Abuse of elderly people is one of the most underreported crimes in Canada, and the World Health Organization has estimated one in every six seniors over the age of 60 experiences abuse or neglect.

June 15th is Elder Abuse Awareness Day in B.C. and around the globe, and it serves as a reminder for all of us to be vigilant.

B.C.’s new Seniors Advocate Dan Levitt describes seniors abuse as any action that results in harm to a senior by someone in a relationship of trust, such as a family member (adult, child or spouse), friend or caregiver. Statistics from the Seniors Abuse and Information Line (SAIL), operated by Seniors First BC, show financial abuse, and emotional/psychological abuse are the most commonly reported offenses. Sadly, a senior may experience more than one type of abuse which may also include physical or sexual abuse, or neglect.

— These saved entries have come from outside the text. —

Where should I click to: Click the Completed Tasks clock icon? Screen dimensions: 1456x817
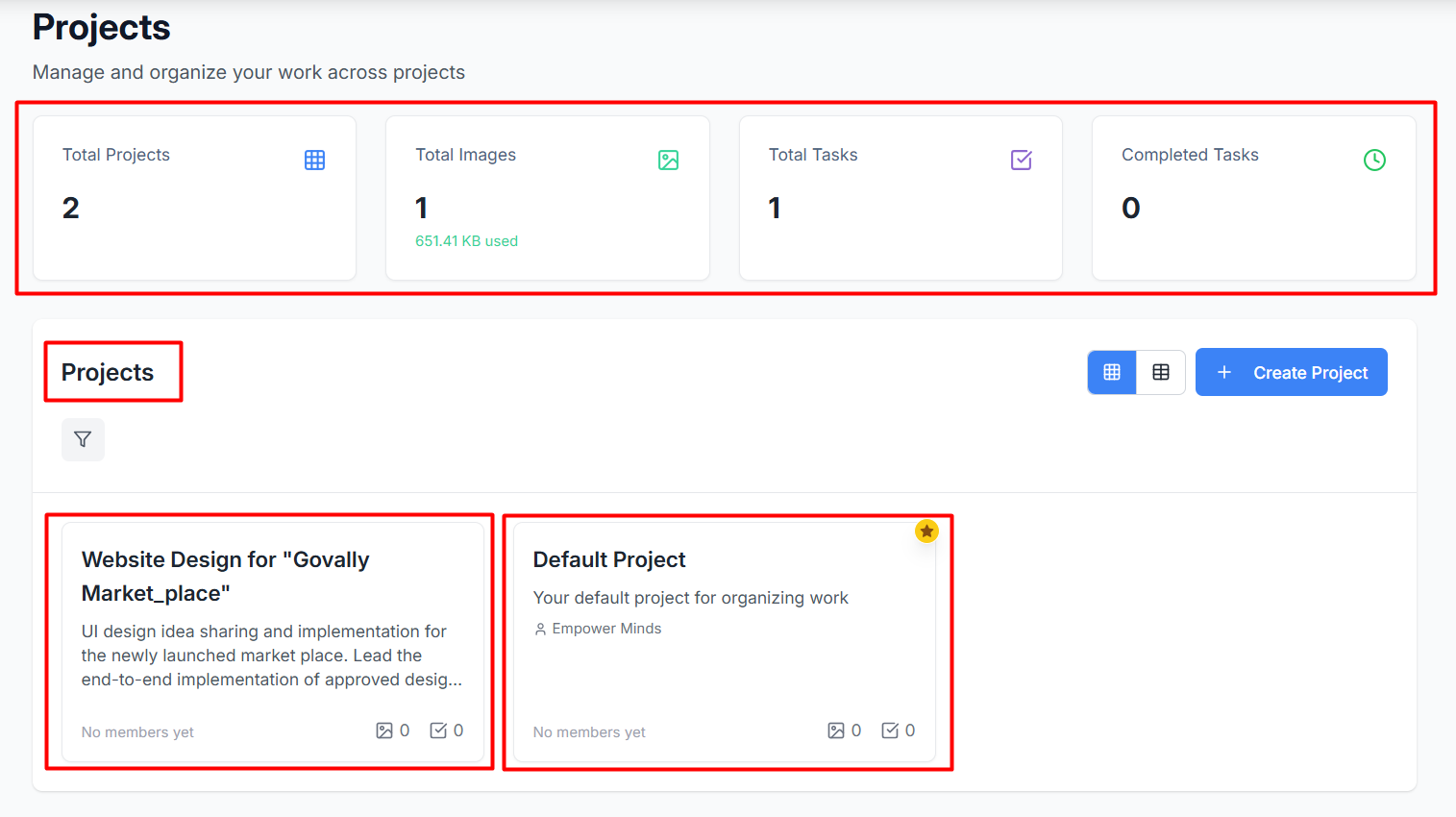click(x=1374, y=161)
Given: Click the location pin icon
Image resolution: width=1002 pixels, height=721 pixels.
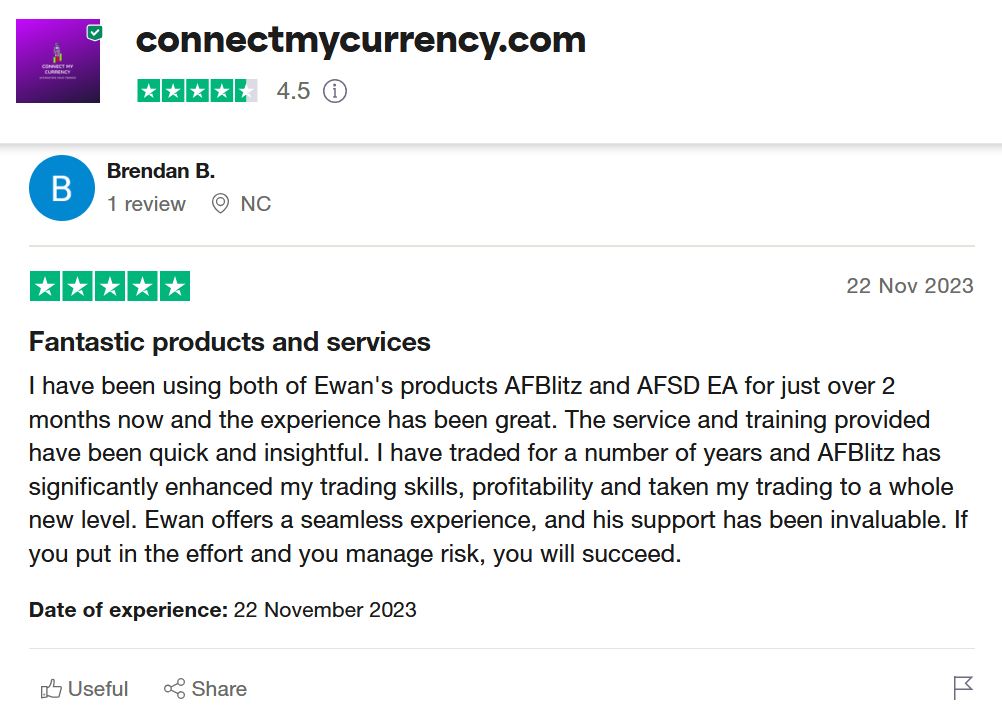Looking at the screenshot, I should [220, 204].
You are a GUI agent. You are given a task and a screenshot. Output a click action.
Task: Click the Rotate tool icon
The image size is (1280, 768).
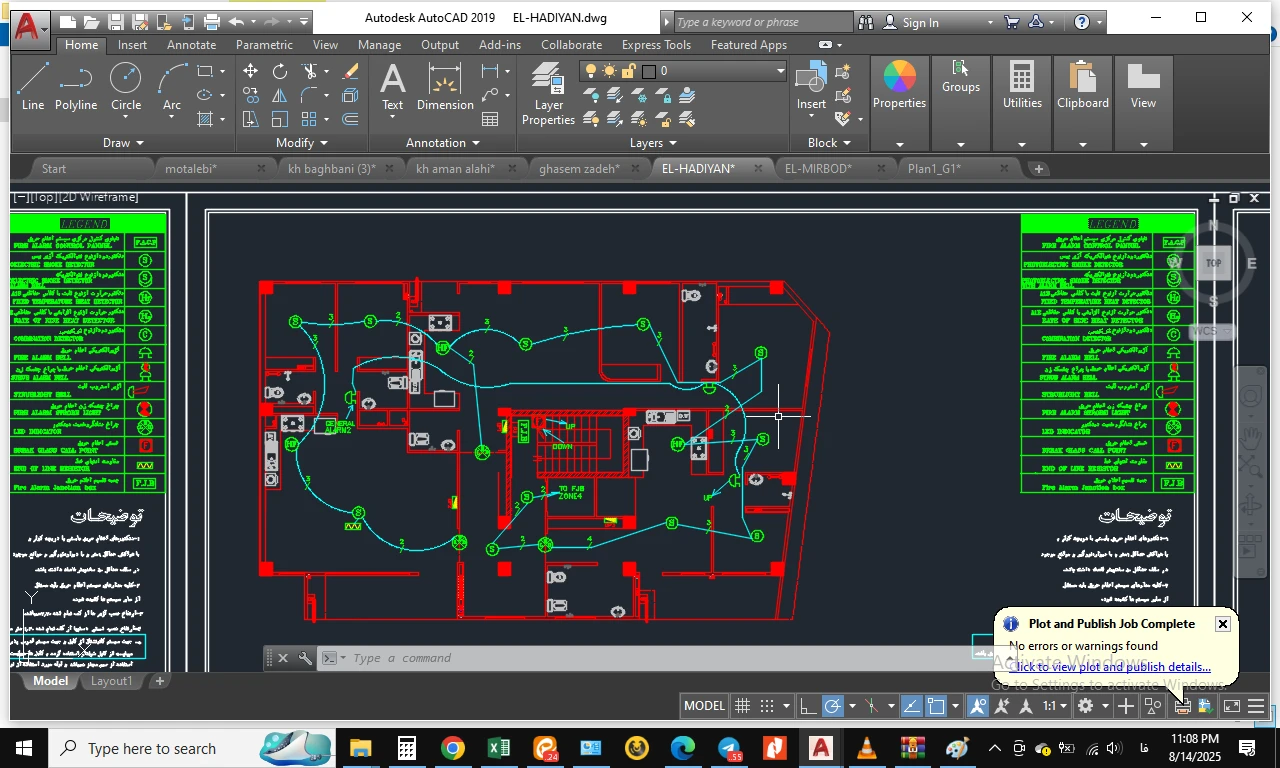(x=280, y=71)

The Office of the Seniors Advocate, Crime Stoppers, SAIL and BC211are among several agencies anyone can call for help, along with the five regional health authorities and the police. But elder abuse often goes unreported due to embarrassment, fear of retaliation, or an unwillingness to get a family member in trouble.

“Reporting cases of elder abuse can be a sensitive matter especially if it means reporting family members or friends,” says Levitt. “Compounding the challenge is the fact there is no central reporting line people can call. A review from our office in 2021 found about half of people with information about elder abuse didn’t report it because they didn’t know who to call. Ultimately there should be a system with one phone number that is well known province wide. In the meantime, we urge people to call us or BC211 if they need help finding the best agency to report the information to, or Crime Stoppers if they have important information to pass on and wish to remain anonymous.”

Seniors’ abuse is a crime as well as a human rights violation and reporting it ANONYMOUSLY to Crime Stoppers is a safe way to help police gather enough information to take action.

Metro Vancouver Crime Stoppers works year-round to create awareness with its “See Something, Say Something” Elder Abuse Awareness Program”. Presentations are offered at retirement homes, regional community centres, strata councils, anywhere where seniors may gather to let them know they don’t have to suffer in silence.

“It’s mainly about making sure seniors understand they do have an option when it comes to reporting elder abuse,” says Linda Annis, Executive Director of Metro Vancouver Crime Stoppers. “Abuse of seniors is a form of violence against some of our most vulnerable citizens. It’s a cowardly act that goes unreported much too often.”

Metro Vancouver Crime Stoppers emphasizes everyone who provides tips about elder abuse, or any other crime, will remain ANONYMOUS. This applies to everyone, including newer Canadians who may find reporting the abuse of seniors an unfamiliar concept.

“Metro Vancouver is home to many immigrant families which may result in language and cultural barriers that can hinder older immigrant adults especially from reporting abuse,” Annis adds. “Crime Stoppers has operators who accept tips around the clock in 115 languages including Punjabi, Hindi, Mandarin and Cantonese. You don’t have to speak English or French to get help.”